Our findings should be interpreted in the context of limitations of the study. Race-ethnicity indicator variables were only reductionist indicators of many complex, interrelated factors that have historically been barriers to equitable health care. By implementing the IOM definition of health care disparities, we incorporated systematic variables into the disparity calculation to the extent that they are available in the MEPS data set. However, numerous unobserved variables important to understanding racial-ethnic disparity trends remain unexplored. Examples of such factors include language barriers; lack of cultural familiarity or adherence to Western medicinal practices; geographic segregation; lack of a primary care physician, access to board-certified physicians, and health care specialists; and racial and ethnic prejudices that result in a physician’s uncertainty about clinical decision making.
In addition, steady rates of antidepressant usage among nonwhite youths may reflect clinicians’ appropriate weighting of the benefits and risks of antidepressant use rather than a lack of awareness about the black-box warnings. Replication of this study is needed with the addition of structured diagnostic and severity instruments that can distinguish more clearly the context of treatment.
Future research ought to continue exploring the reasons underlying the differential diffusion of medical technology and pharmaceutical drug safety information. One possible explanation is that the characteristics of providers treating youths from racial-ethnic minority groups may be different from those of providers treating white youths. Nonwhite patients living in segregated areas have limited choice and access to specialty providers (18,42), and black patients are more likely to receive care from providers with less clinical training and less access to resources than providers who treat white patients (22). These facts may help to explain why families from racial-ethnic minority groups are less likely to receive information about government risk warnings and choose a course of action, and further investigation is needed.
Although this study showed that black-white and Latino-white disparities in antidepressant use among youths have declined since the FDA black-box warnings, the changes are largely a result of declines in antidepressant use among white youths.

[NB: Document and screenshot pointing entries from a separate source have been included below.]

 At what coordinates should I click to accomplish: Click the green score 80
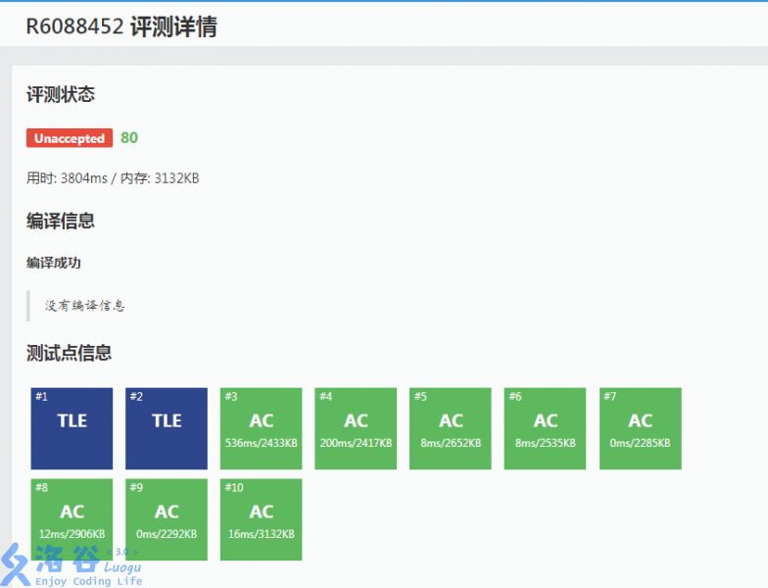pyautogui.click(x=129, y=138)
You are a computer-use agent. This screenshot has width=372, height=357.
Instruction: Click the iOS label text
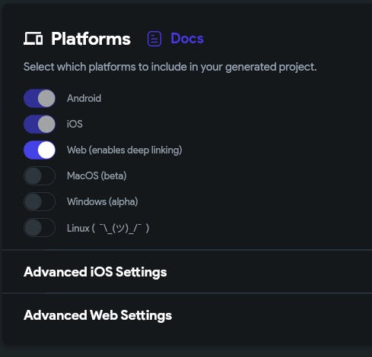coord(75,124)
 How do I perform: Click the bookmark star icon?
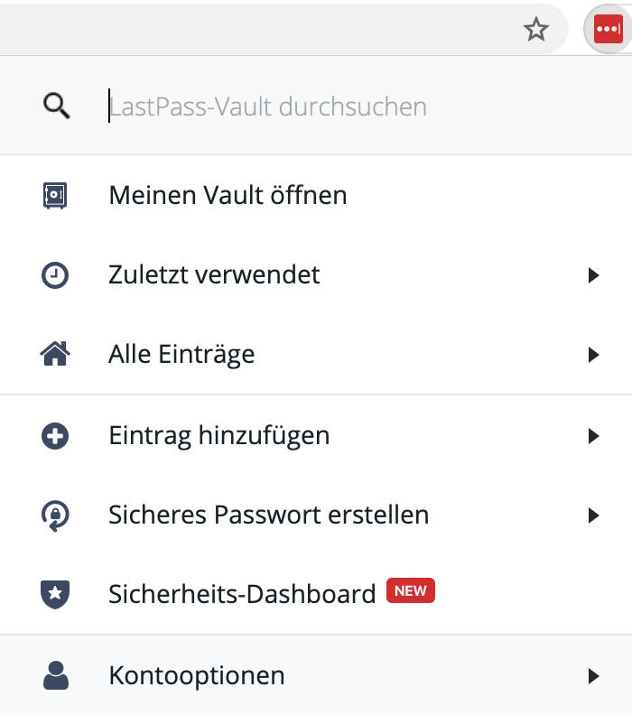coord(536,30)
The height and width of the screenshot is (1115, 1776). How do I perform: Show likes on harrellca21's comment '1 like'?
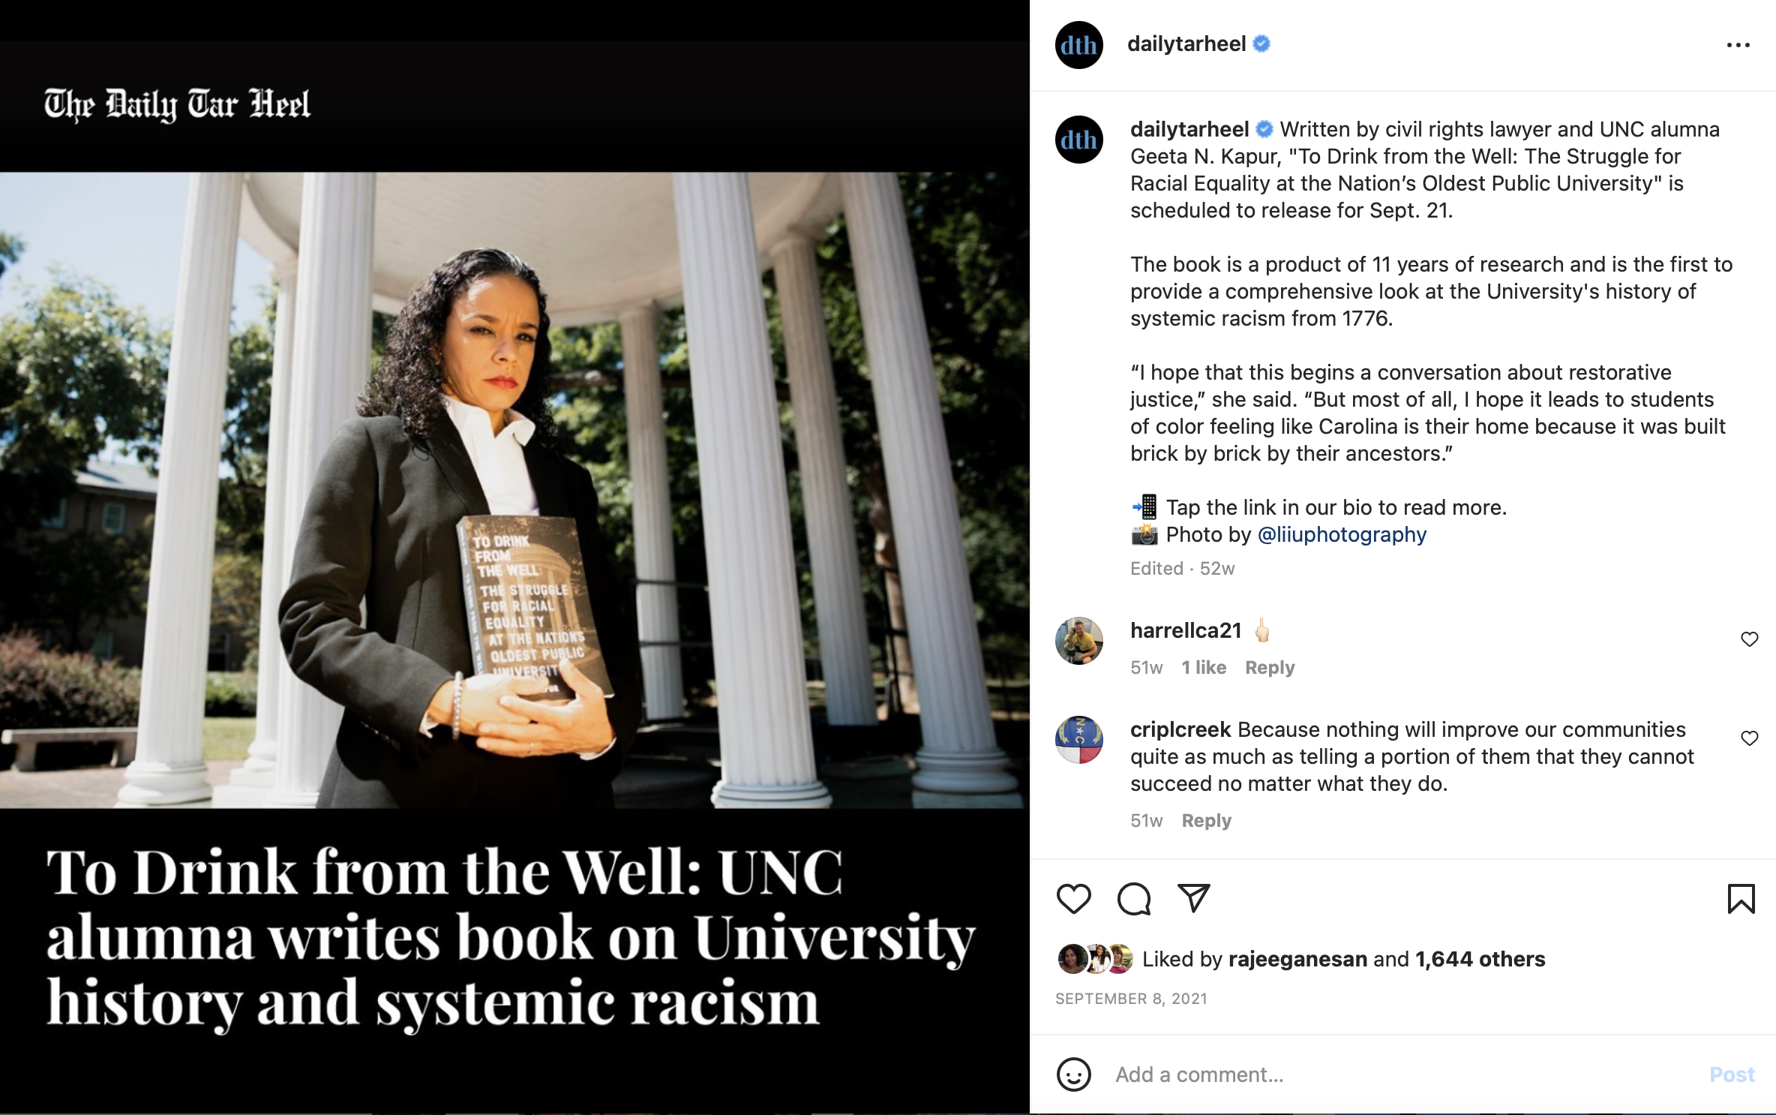point(1204,667)
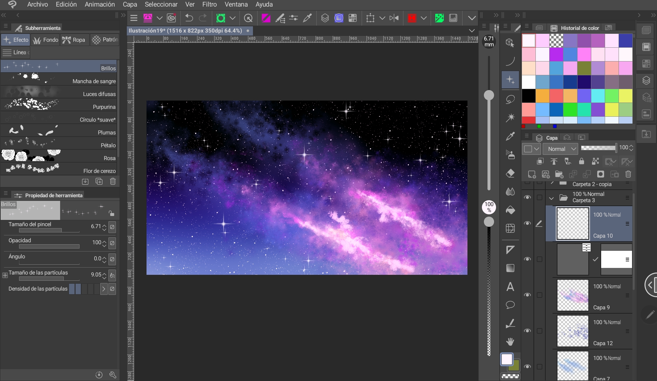Collapse the Carpeta 3 folder
Image resolution: width=657 pixels, height=381 pixels.
552,198
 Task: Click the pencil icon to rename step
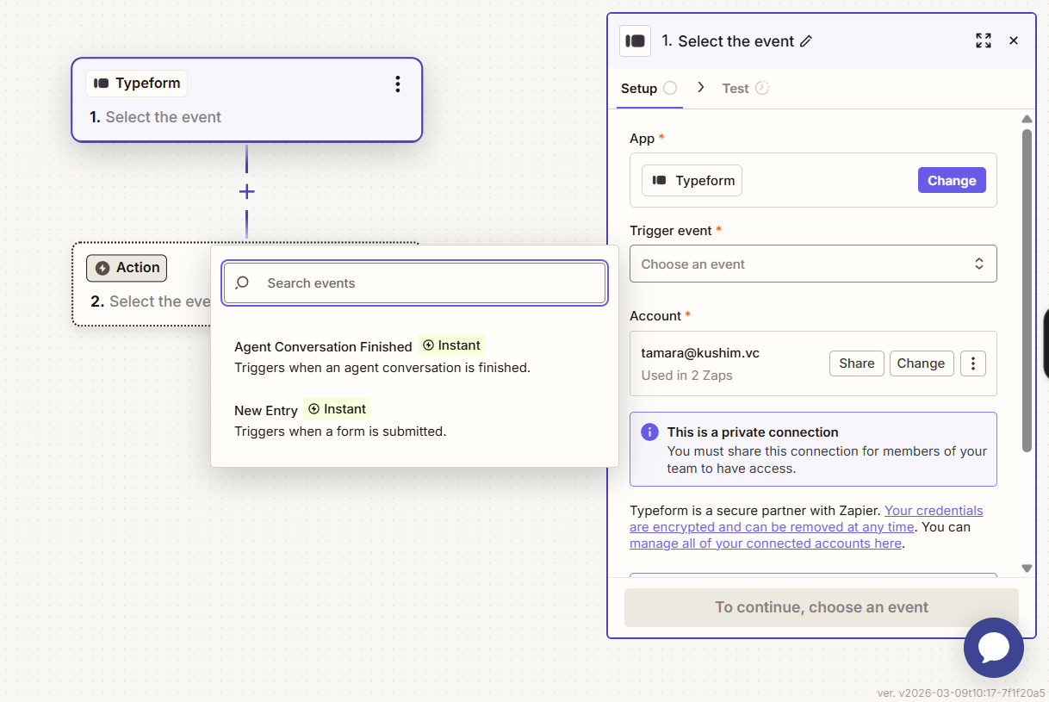pyautogui.click(x=806, y=41)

These results provide evidence that government risk warnings diffuse differentially across racial-ethnic groups.
This work was supported by grant R01 MH091042 from the National Institute of Mental Health and the Harvard Catalyst Summer Clinical and Translational Research Program. The authors acknowledge helpful comments and suggestions from Margarita Alegría, Ph.D., Susan Busch, Ph.D, and Colleen Barry, Ph.D., M.P.P., and express additional gratitude to the following individuals: Marcia Golden, L.C.S.W., Laura Nuzzi, B.A., Keith Crawford, M.D., Ph.D., and Lucille Roberts, L.P.N.
The authors report no competing interests.